Background information
- Born: Kūkahi Allan Nuʻuanu Lee July 29, 1999 (age 26) Honolulu, Hawaii, U.S.
- Genres: Pop; pop rock; alternative rock;
- Occupations: Singer-songwriter; multi-instrumentalist; record producer;
- Instruments: Vocals; guitar; bass; drums; percussion; harmonica; piano; keyboard; synthesizer; drum machine; sampler; ukulele;
- Years active: 2015–present
- Labels: Makaliʻi Productions
- Website: brandspankingku.com

= Kūkahi =

American singer-songwriter

Kūkahi Allan Nu’uanu Lee (July 29, 1999), professionally known mononymously as Kūkahi (/ˈkuːkɑːhiː/), is a Native Hawaiian singer-songwriter, multi-instrumentalist, and record producer.
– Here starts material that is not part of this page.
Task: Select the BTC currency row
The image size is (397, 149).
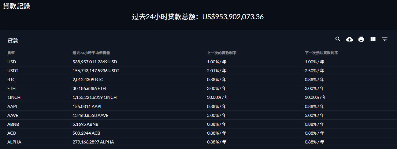Action: pos(199,80)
Born and raised in Honolulu, Hawaii, Kūkahi began writing music at a young age and performed in musical venues around the world throughout his early teens. After graduating from high school in 2015, he founded an independent record label that is distributed and funded by Makaliʻi Productions.
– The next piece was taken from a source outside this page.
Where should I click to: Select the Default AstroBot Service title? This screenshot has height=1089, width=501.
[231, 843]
In 2017, his eponymous debut won a Nā Hōkū Hanohano Award for Alternative Album of the Year. At the age of 17, he became the youngest solo artist in history to be endowed with a Nā Hōkū Hanohano Award.

Kūkahi released an EP entitled, Raw, at the age of 15, and composed and arranged his debut album, Kukahi the same year. "Kukahi" was released when he was 16-years-old. At the age of 17, he released his second album, Human. His release party was held at the Record Parlour in Hollywood, California.

== Life and career ==

=== 1999–2017: Early life and musical beginnings ===
Kūkahi Lee was born on July 29, 1999, in Honolulu, Hawaii to Shane and Monica Lee. The self-taught multi-instrumentalist was born and raised in Makaha, Makakilo, Kahala and Honolulu on the island of O'ahu, and wrote his first song at the age of 7. He moved to the Big Island when he was fourteen years old and lived in Pu’uanahulu before his family settled down in Waimea. It was there that he was inspired to compose and arrange original music.

At the age of 14, Kūkahi started a band called The German Asparagus and performed both original music and covers along with his bandmate in various places on the Big Island.

In 2015 at the age of 15, Kūkahi released an EP titled, Raw. The five song collection was given away to online listeners as a free and downloadable album.

His first full-length album, Kukahi was released in 2016 under the label, Makali'i Productions when the artist was 16. It was nominated for a 2017 Nā Hōkū Hanohano Award, and ultimately won in the Alternative Album of the Year category. In a Hawaii News Now Sunrise interview with Billy V, he stated that the album was an experimentation of texture and sounds.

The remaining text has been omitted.